- Born: Brian Keith Lord December 29, 1960 (age 65) Merced, California
- Convictions: California Second degree murder Washington Aggravated first degree murder
- Criminal penalty: Death, commuted to life imprisonment

Details
- Victims: 2
- Span of crimes: 1975–1986
- Country: United States
- States: California and Washington
- Date apprehended: 1986

= Brian Keith Lord =

American murderer and rapist (born 1961)

Brian Keith Lord (born December 29, 1961) is an American murderer whose case was featured on Forensic Files.

== Early life ==
Brian Lord was born to Floy Ione "Scott" Lord (August 9, 1930 – September 2, 1993) and Leslie Samuel Lord (May 6, 1919 – October 22, 2006) on December 29, 1961 in Merced, California. His father served in World War II before working for Flintkote. Lord was one of 10 children, consisting of seven girls and three boys.

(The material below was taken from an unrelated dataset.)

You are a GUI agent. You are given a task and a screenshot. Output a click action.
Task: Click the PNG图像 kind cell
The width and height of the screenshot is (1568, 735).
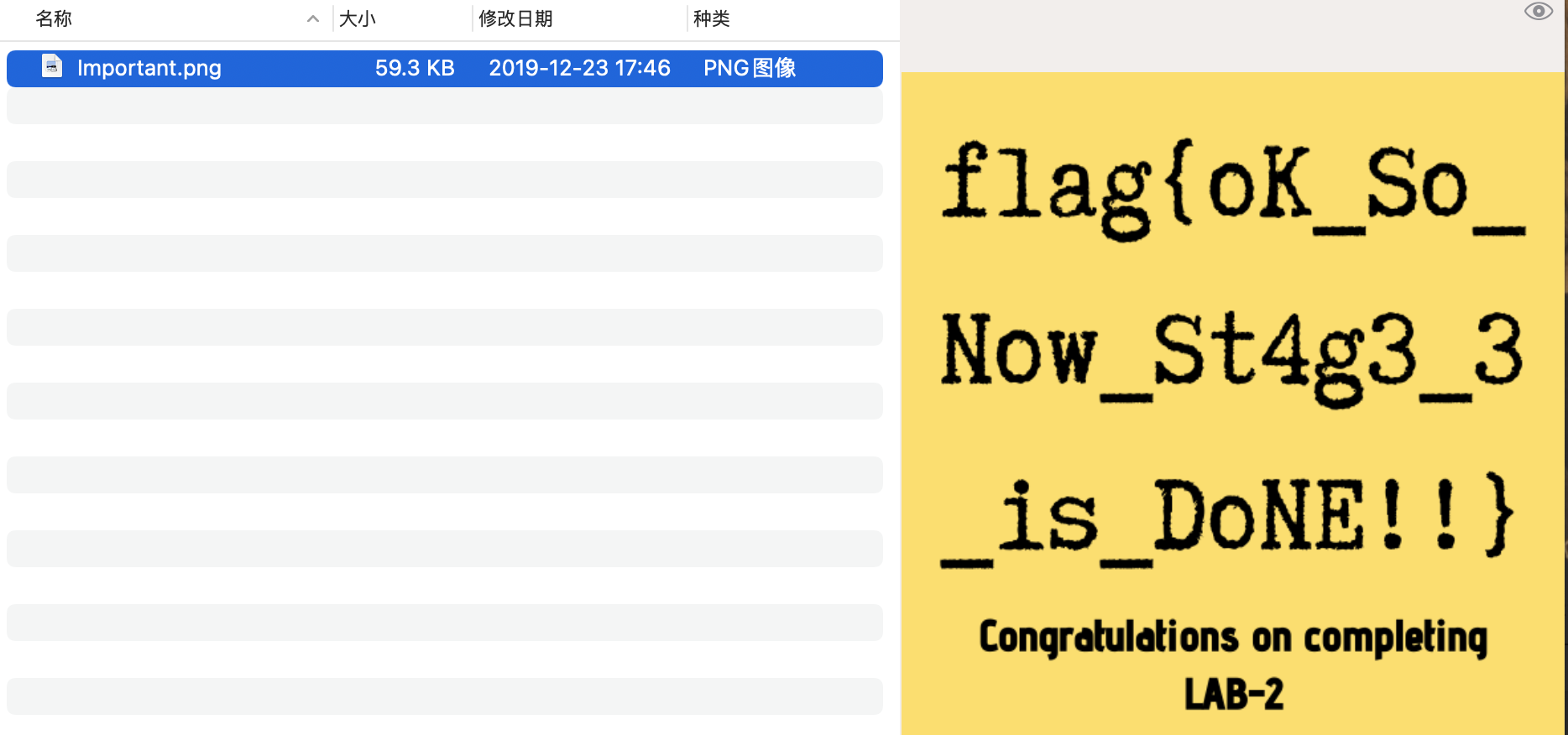(750, 68)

In 1983, Lord moved to Silverdale, Washington.

== Crimes ==

On July 11, 1975, at the age of 14, Lord murdered his neighbor Sylvia Lynn Henderson in Catheys Valley, California. Henderson was a friend of Lord's family. She was shot in the back of the head with a .22 caliber handgun as she hung clothes on a clothesline. The gun Lord used belong to Henderson and her husband. Her body was found in the bedroom of her house next to the phone. She died a few minutes after paramedics arrived. Lord was apprehended by the Mariposa County Sheriff's Office about 6 hours after the shooting. Lord plead guilty to second degree murder and spent 6 months in a home for boys before being released

On October 31, 1980, a 19-year-old Lord was arrested after kidnapping a 14-year-old girl and attempting to rape her. Lord had lead the police on a 40-mile chase from Chowchilla to his home in Catheys Valley. After returning home, he barricaded himself in his house for 90 minutes before being arrested.

In 1986, at the age of 25, he was hired as a carpenter at the home of Wayne and Sharon Frye. Through this job he met 16-year-old Tracy Parker, a sophomore at North Kitsap High School. Lord subsequently became acquainted with Tracy, who often rode horses owned by the Fryes.

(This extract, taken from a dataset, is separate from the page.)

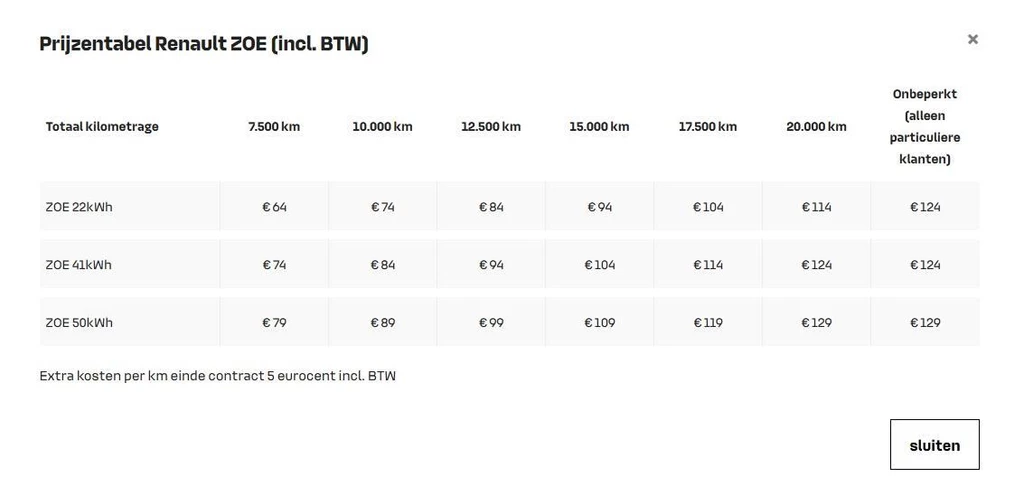This screenshot has width=1024, height=494.
Task: Click the Prijzentabel Renault ZOE title
Action: click(204, 44)
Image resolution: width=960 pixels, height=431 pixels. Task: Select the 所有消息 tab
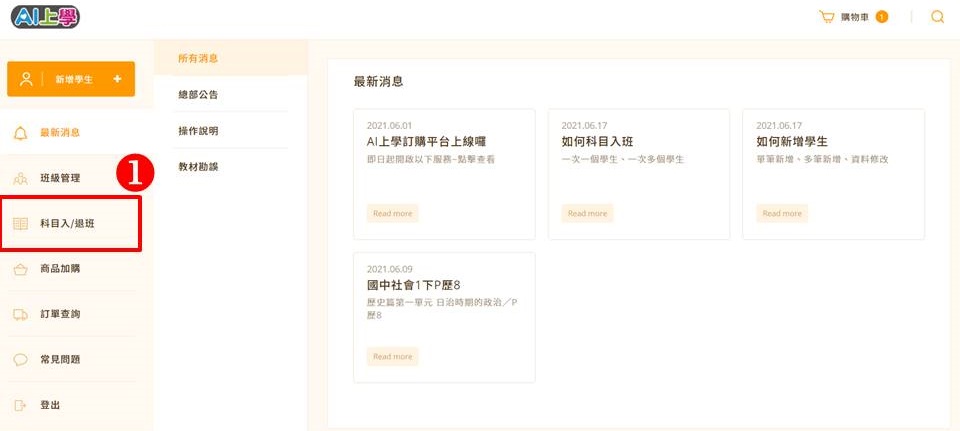(x=198, y=59)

Finding himself alone with her on the night of September 16, 1986, Lord persuaded her to get into his truck under the guise of giving her a ride home. He drove to his brother's workshop, somehow coerced her into going inside, and raped and murdered her. Parker's mother reported her missing the next day.

===Investigation===
When examined, it was found that Tracy did not take her purse, wallet, or make up with her. Initially, Kitsap County Sheriff believed that Parker was not the victim of foul play, and may have been a runaway. Parker's parents were going through a divorce, and she had threatened to leave home previously due to how upset she was.

Investigation into Tracy's disappearance initially focused on the Fryes. Her last discernible interaction was a telephone call made by her to her friend from their residence. On September 21, 1980, her clothes were found by volunteer searchers at Island Lakes Her clothes were found in a neat pile off the roadway. Articles found included her jeans, sweatshirt, underwear, and shoes. Her jeans had stains suspected to be blood on them. Her semi-nude body was found on September 30 near Bangor, Washington. Her autopsy was performed at Harborview Medical Center in Seattle, where it was determined that she had been killed by being bludgeoned in the head with a hammer.

Investigators began considering Lord as a suspect after it was discovered that he called his family roughly ten minutes prior to Tracy from the same phone that Tracy called her friend on. Lord denied any involvement and informed police that he had traveled to his brother's workshop that night. The workshop was investigated as a possible murder location which led to the discovery of a large blood spot on the floor; samples of material from the workshop were collected. The hammer that Lord allegedly used to kill Parker was also found in the workshop. A green paint chip found on Tracy's body was matched to a dismantled fence that Lord had hauled in his truck, thus incriminating him. Lord's brother, who was in California at the time of the murder, said that he found him hosing down the garage after he arrived home. The next day, Lord's brother said that he had washed down the back of the truck he was seen driving the previous night.

===Prosecution===
Lord was arrested, tried, convicted, and sentenced to death in 1987. During the trial, he leveled threats at the Parker family. His death sentence was voided in 1997, his conviction was overturned in 1999, and after much delay, was given a new trial in 2003. Lord was again convicted and was given a life sentence.

He is currently incarcerated at the Washington State Penitentiary in Walla Walla, Washington.